A couple of months ago I saw a really incredible but disturbing movie called Being Flynn.  It’s based on the real life story of a son who works in a homeless shelter and reconnects with his Father who comes in for help.  Robert DeNiro plays the Father and Julianne Moore plays the Mother.  Paul Dano plays the son.   Don’t know what he looks like in other roles but here he actually looks like someone who comes from divorce.  His posture, his attitude.  I stated before that I think that people from divorce generally have much different personalities from people who aren’t from divorce but never really thought that I attribute a certain type of physical look.
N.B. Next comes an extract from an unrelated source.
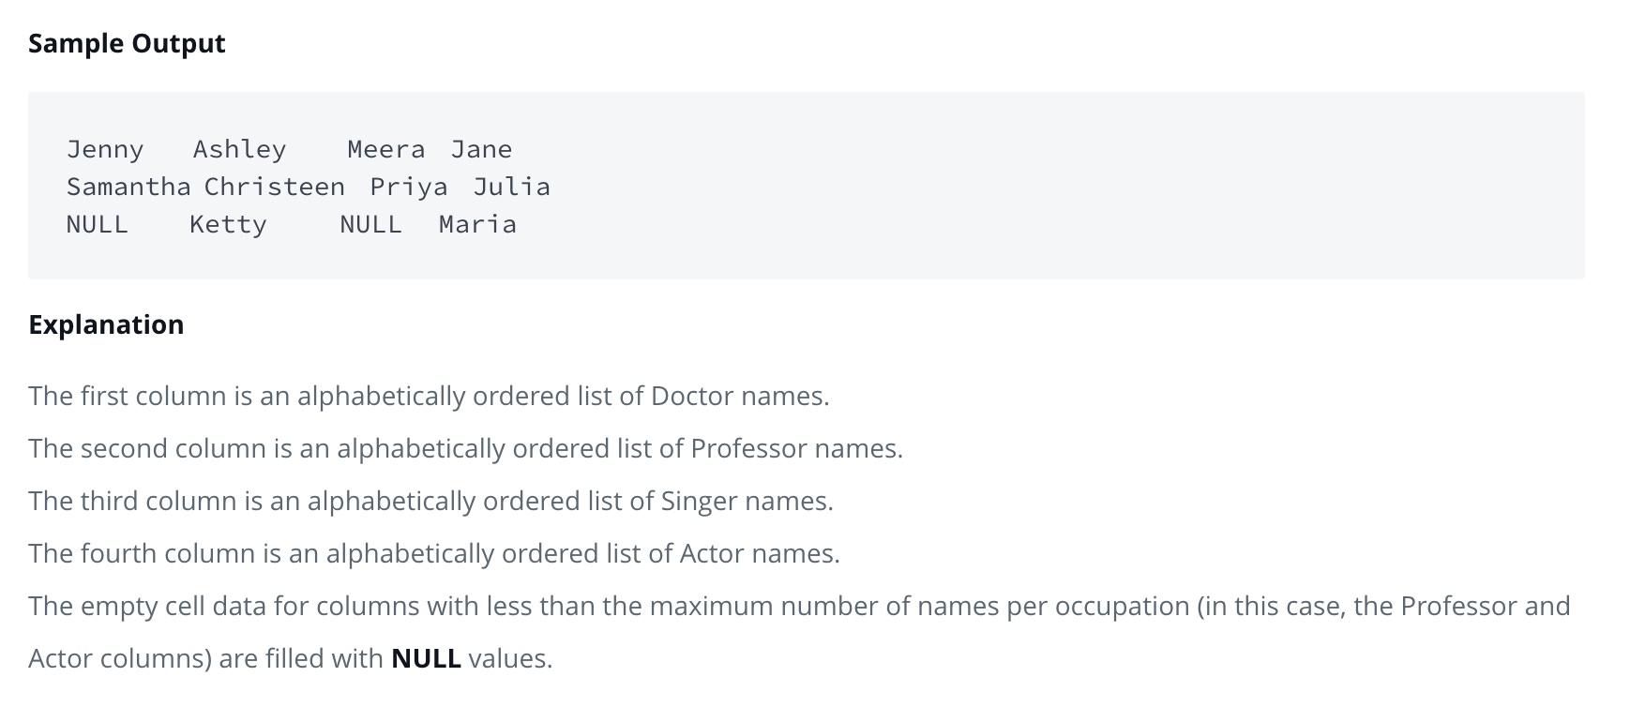Point and click the name Jane
The width and height of the screenshot is (1630, 722).
pyautogui.click(x=481, y=149)
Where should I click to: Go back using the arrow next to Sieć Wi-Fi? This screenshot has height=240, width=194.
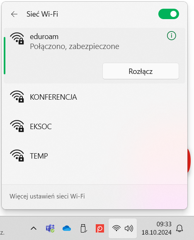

The original book on which the movie based is written by Nick Flynn and was originally titled Another Bullshit Night in Suck City.  Sorry, I’m very behind on my reading.  Flynn’s Mother committed suicide so his early life was extremely difficult.  Did I find his birth date?  Probably.  The astrology will be pretty interesting, if not beyond understanding.

Interesting website for the movie here.  Although this is a great movie I don’t recommend seeing it if you’re going through a difficult phase and especially if you’ve ever had to deal with suicide or homelessness or have known anyone who has.

Oh yeah, although I haven’t finished it, I really like the style of Flynn’s writing.